● **QUOTED PASSAGE**
Damnit, invalidating environment number 2!

I hung up the phone and headed to the Goodwill. I was crying and apologizing to Bug, speaking out loud. As, I pulled into the donation line, the first thing I see is this,

You are right, Bug. I will pray! Thank you for the reminder.

With this being the last week of September, Suicide Prevention and Awareness month, I wanted to circle back on what I believe is the most efficient way to tackle this epidemic. As I’ve eluded to in past blogs, it starts in schools.

  • STEP 1: Social, emotional and mental health have to be as important as academics. Meaning, children are taught how to emotionally regulate, meditate, identify and speak about their feelings, empathy, resolve conflict, and connect with others. Without cognitive, social and emotional control in a classroom, learning cannot occur.
  • STEP 2: We must increase mental health support in our school systems. 1 professional to 734 students is unacceptable. There needs to be 5 mental health professionals in each school.
  • 2A: TWO professionals working one on one mental health therapy. Students can get it outside of school. But, it should be offered in school as well.

● **ACTIVITY LIST**
a - Print the stretch of the suicide prevention blog post from "You are right, Bug." through "in each school.".
b - In the suicide prevention blog post, what ratio of mental health professionals to students is called unacceptable?
c - Pick up the suicide prevention blog post where it stops and continue it.

● **ENTRIES SUPPLIED**
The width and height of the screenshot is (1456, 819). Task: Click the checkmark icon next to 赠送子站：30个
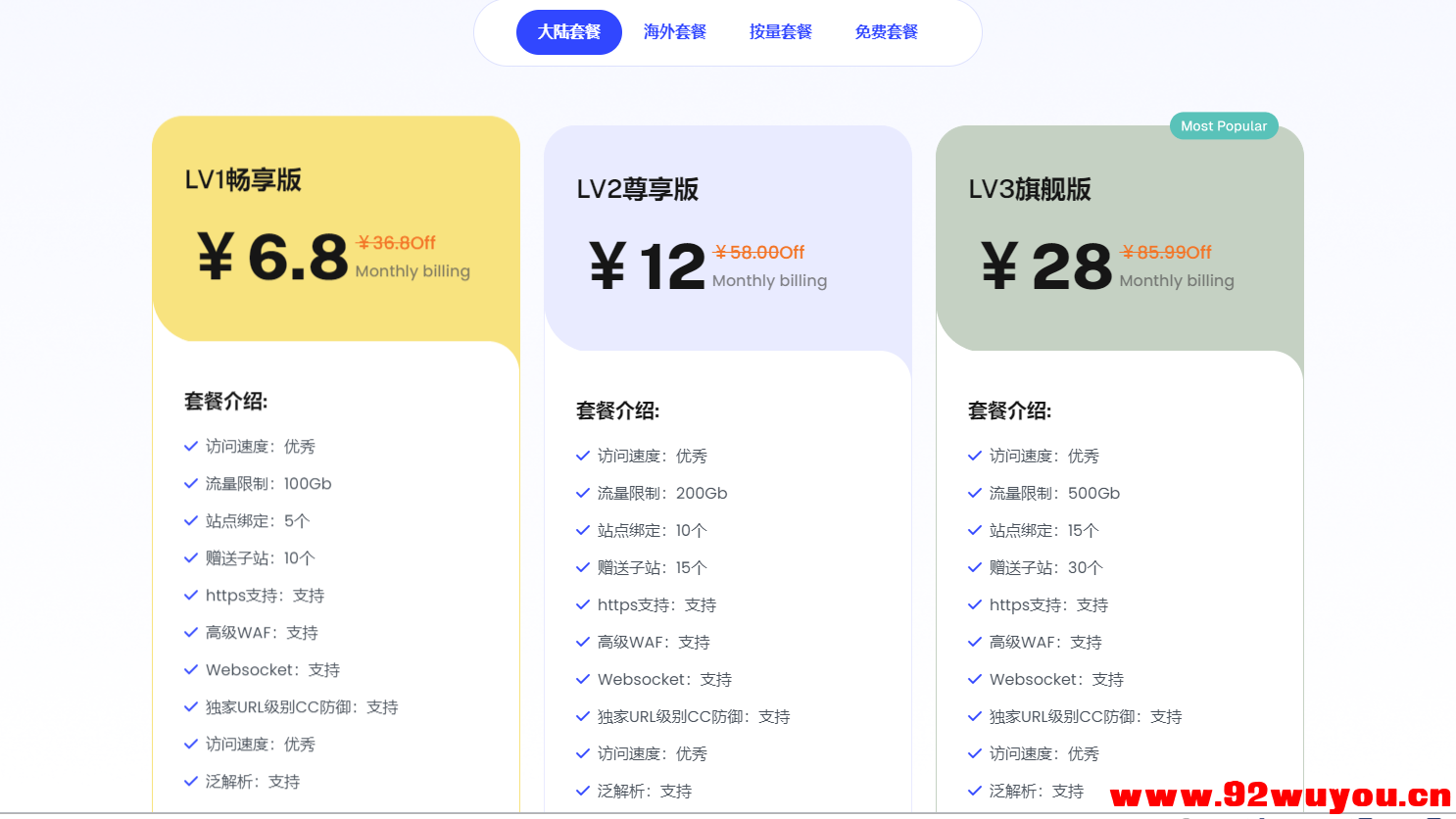tap(975, 568)
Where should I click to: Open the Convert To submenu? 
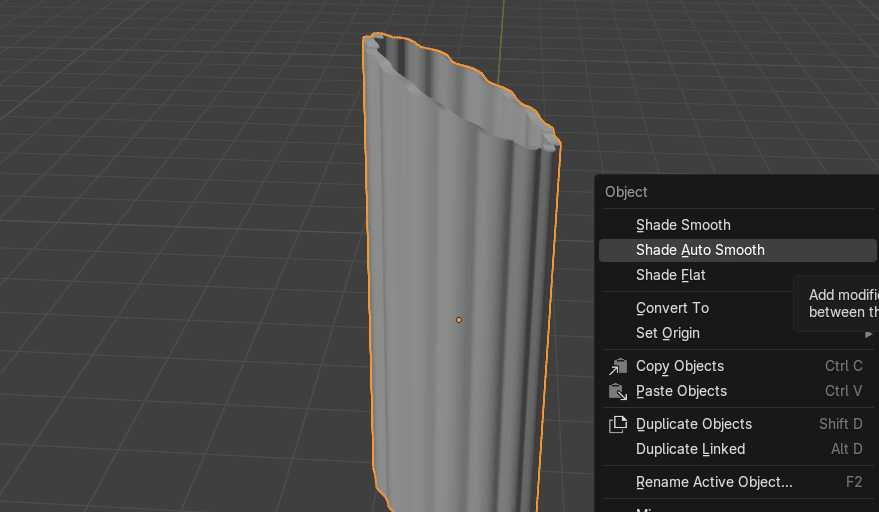(x=672, y=308)
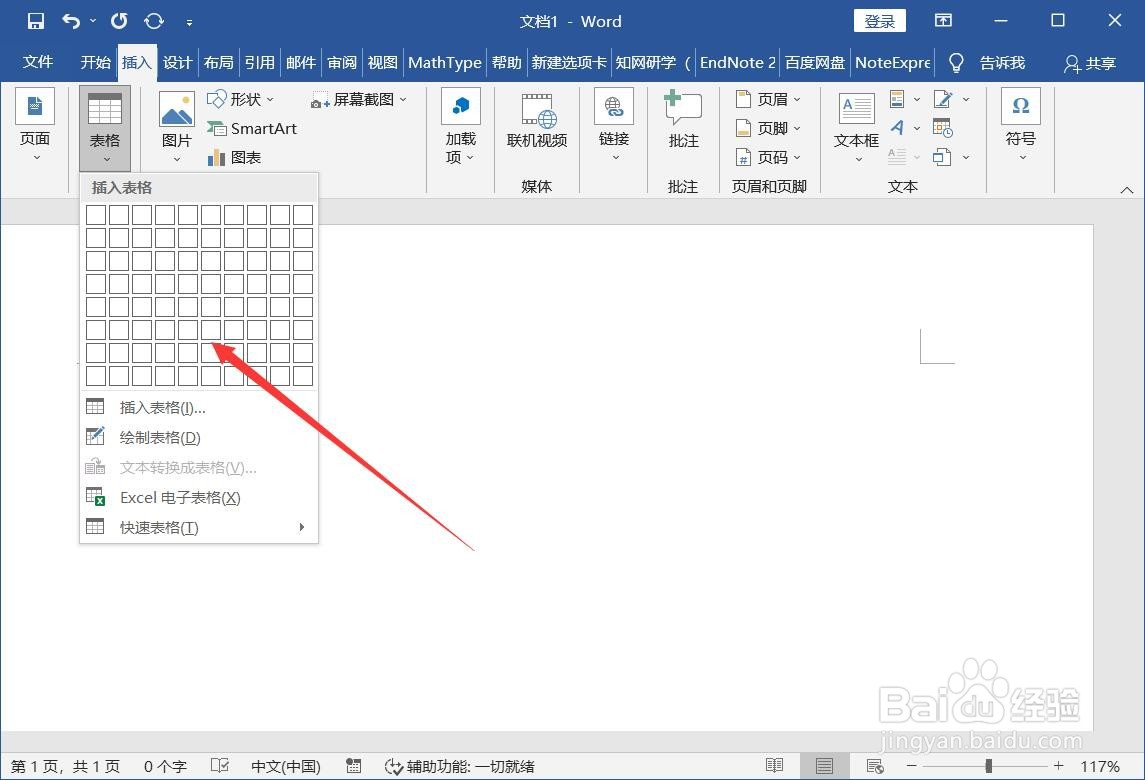Choose 插入表格(I)... from the table menu

click(x=163, y=406)
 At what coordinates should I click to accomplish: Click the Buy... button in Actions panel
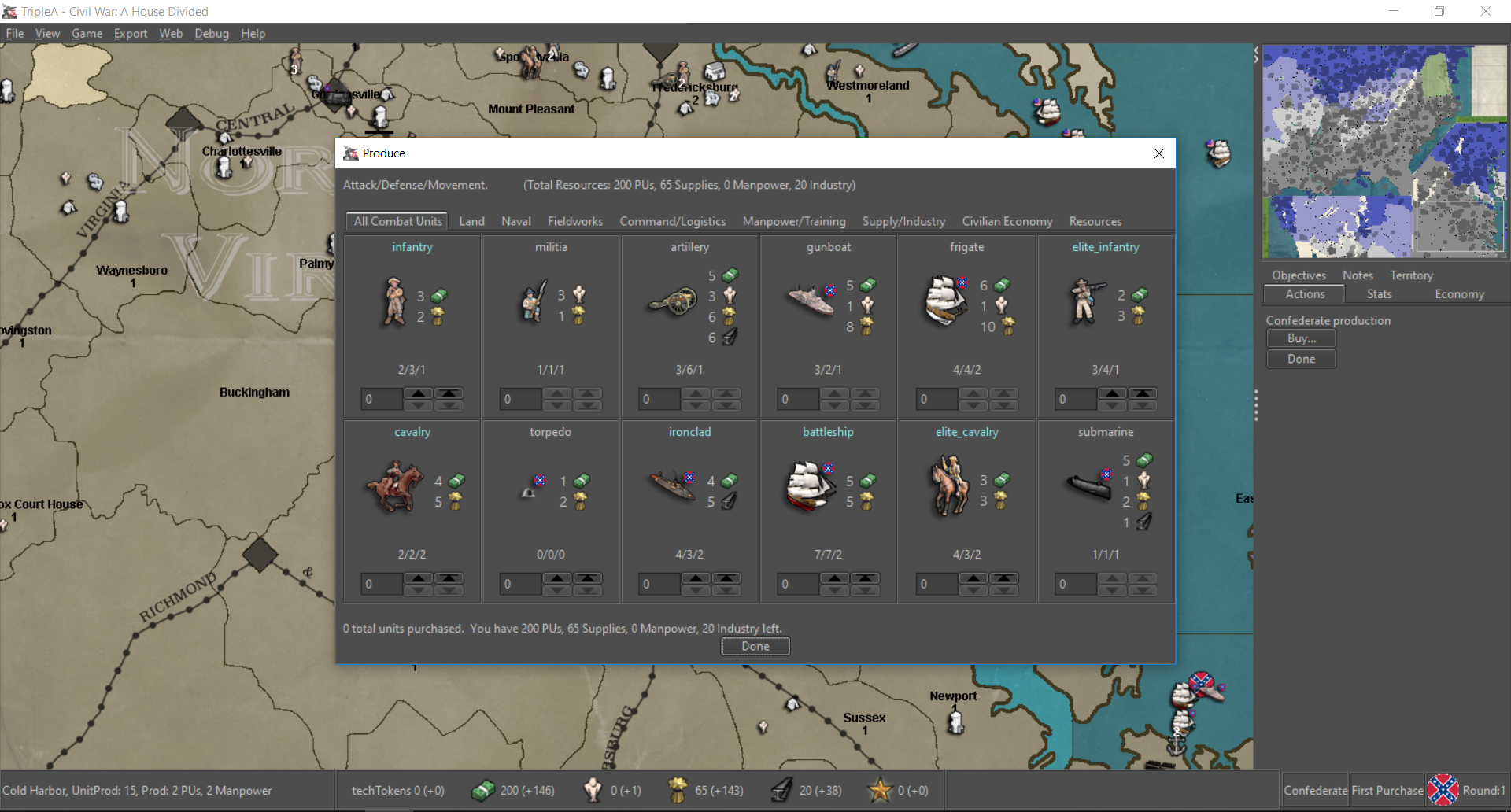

● **EXERCISE RESULTS**
a -
You are right, Bug. I will pray! Thank you for the reminder.

With this being the last week of September, Suicide Prevention and Awareness month, I wanted to circle back on what I believe is the most efficient way to tackle this epidemic. As I’ve eluded to in past blogs, it starts in schools.

  • STEP 1: Social, emotional and mental health have to be as important as academics. Meaning, children are taught how to emotionally regulate, meditate, identify and speak about their feelings, empathy, resolve conflict, and connect with others. Without cognitive, social and emotional control in a classroom, learning cannot occur.
  • STEP 2: We must increase mental health support in our school systems. 1 professional to 734 students is unacceptable. There needs to be 5 mental health professionals in each school.

b - 1 professional to 734 students.

c -
  • 2B: ONE professional to deal with any “fires”, issues, or trauma that may arise during the school day.
  • 2C: TWO professionals that deal with academic planning, goal setting, and IEP’s. They work directly with the special education providers and team.
  • Then depending on the need of the children, all 5 mental health professionals can work together to provide appropriate care.
  • STEP 3: It is a proven fact that talking about suicide does not make people complete. Its not talking about it when it becomes dangerous. I propose at least one seminar a year where students learn about suicide prevention, in school, starting in 5th grade. The seminar will teach them signs to look for in themselves and their peers. They will learn about resources and crisis lines. The students will then make ” a safety plan.” They pick 2 adults that they feel comfortable with and inform them they are their ” Suicide Safety Friend.” These adults will provide them with any additional support if they feel suicidal. The adult’s will commit to talking to them and meeting with them in their time of need. Also, help them decide if any further measures need to be taken to keep them safe.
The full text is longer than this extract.